# What is expected
Copy out each line below that contains the word "height".
+-------+
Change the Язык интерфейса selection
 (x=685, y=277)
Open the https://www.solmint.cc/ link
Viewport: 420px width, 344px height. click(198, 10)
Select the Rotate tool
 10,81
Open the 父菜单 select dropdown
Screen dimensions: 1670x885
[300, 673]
+-------+
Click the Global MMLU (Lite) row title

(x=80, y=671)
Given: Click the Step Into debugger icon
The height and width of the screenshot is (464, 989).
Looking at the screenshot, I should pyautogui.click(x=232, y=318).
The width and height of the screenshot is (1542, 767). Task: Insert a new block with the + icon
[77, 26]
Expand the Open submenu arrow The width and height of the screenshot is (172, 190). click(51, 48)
+-------+
# Response for this exercise
Viewport: 420px width, 344px height. click(198, 10)
The height and width of the screenshot is (464, 989).
The width and height of the screenshot is (1542, 767). Task: Insert a new block with the + icon
Expand the Open submenu arrow The width and height of the screenshot is (172, 190). click(51, 48)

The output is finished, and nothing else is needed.